For the current period of expansion to become the longest, the economy will have to continue growing until July 1, 2019. And it may well get there—at 107 months and counting, the current economic expansion shows little sign of taking a turn for the worse. A strong labour market and solid consumption level are likely to spur further growth during the medium-term; and with the cost of living remaining fairly constant, despite evidence of creeping inflation in recent months, economists are largely expecting this factor, alongside recent tax cuts and strong hiring, to fuel household spending going forward.

That said, the flattening of the US Treasury yield curve has boosted the Federal Reserve Bank of New York’s index, which tracks the probability of a US recession materialising within the next 12 months. The index is pegged to the spread between 10-year and 3-month Treasury rates, and according to recent figures, rose in April to 11.21 percent, which is the second-highest reading since January 2008 and only slightly less than the index’s post-recession peak of 11.46 percent recorded last December. Nevertheless, such figures remain extremely low from a historical context, with a 13.3-percent average being recorded over the past 60 years, and an all-time high of 95 percent observed in the early 1980s.
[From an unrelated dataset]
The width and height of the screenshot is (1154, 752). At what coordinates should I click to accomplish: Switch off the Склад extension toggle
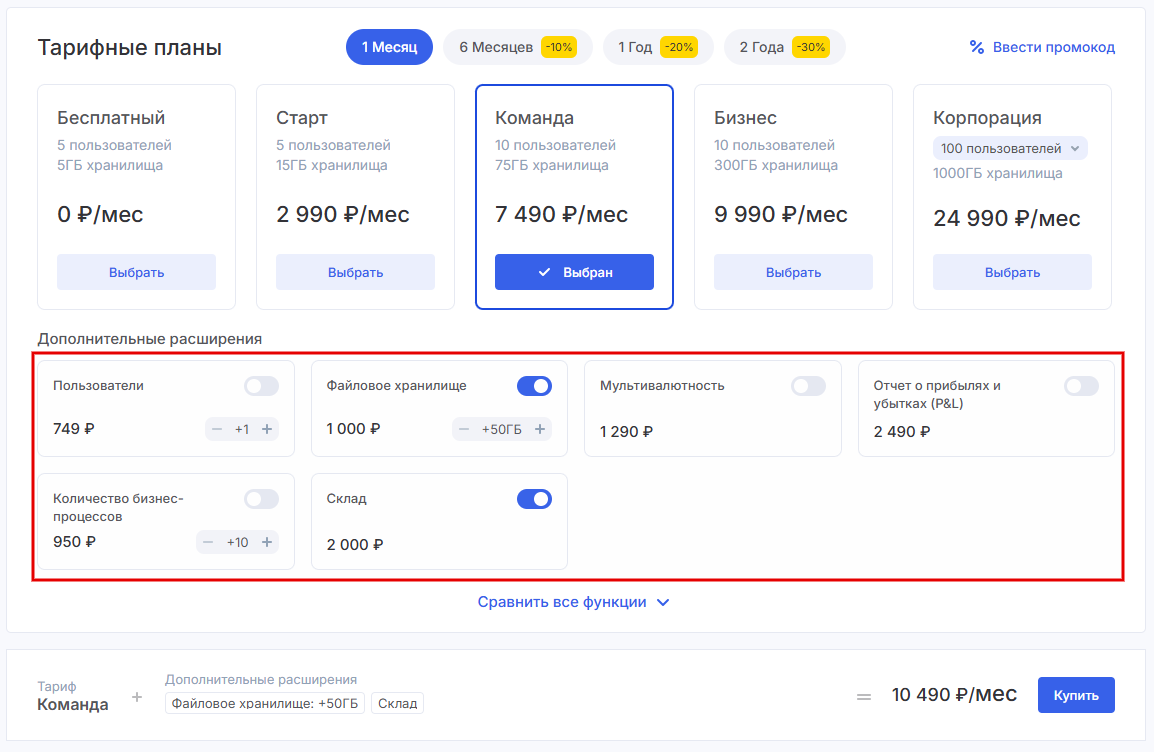(534, 499)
Moreover, it seems that the global business community expects the US economy to remain strong for quite some time. A recent report by Zurich Insurance Group, EY (Ernst & Young) and the Atlantic Council revealed that 71 percent of the 497 CFOs (chief financial officers) who were surveyed across 30 countries expect continued improvement in the nation’s business environment over the next three years, while 61 percent of respondents feel “confident or extremely confident” about investing in the United States. Commenting on the results of the report, George Quinn, Zurich’s CFO, believes the improved short-term economic outlook “appears to be prompting CFOs to be overwhelmingly optimistic”. But at the same time, “many CFOs doing business in the US have never experienced an economic downturn, and the world is more uncertain due to a number of recent geopolitical events”.

Indeed, not everyone is projecting a rosy economic picture. A JPMorgan Chase survey conducted in April found that 75 percent of ultra-high-net-worth (UHNW) investors expect a recession to hit by 2020. And of those expecting such a downturn, 21 percent are predicting it to commence in 2019, while 50 percent expect it to begin in 2020. The research surveyed more than 700 global private clients—those with liquid financial assets in excess of $30 million—across Europe and the Middle East. That said, Anthony Collard, J.P. Morgan’s head of UK, Ireland and Nordic investments, stated that although such investors have shown distinct concerns, the bank itself does not expect such a bleak scenario to transpire. “Until we see clear imbalances building, and policy approaching a point where it really constrains economic activity, we lean towards a view that the cycle will continue to expand.”

Noted American economist Stephen S. Roach also recently suggested that the core fundamentals of the US economy remain weak, and points to a myriad of underlying factors that could precipitate a downturn. Roach observes “a razor-thin cushion of saving”, referring to the country’s net national saving rate, which is the total sum of saving by businesses, households and the government sector and which was recorded at just 2.1 percent of national income during the third quarter of 2017—well below the 6.3 percent that was averaged during the final three decades of the 20thcentury. Such scant savings means that investment in the country’s productive capacity will be severely hampered in the future, according to Roach, while legislation signed by the Trump Administration that will increase the federal budget deficit by $1.5 trillion over the next decade will be “enough, by itself, to push the already low net national saving rate toward zero”.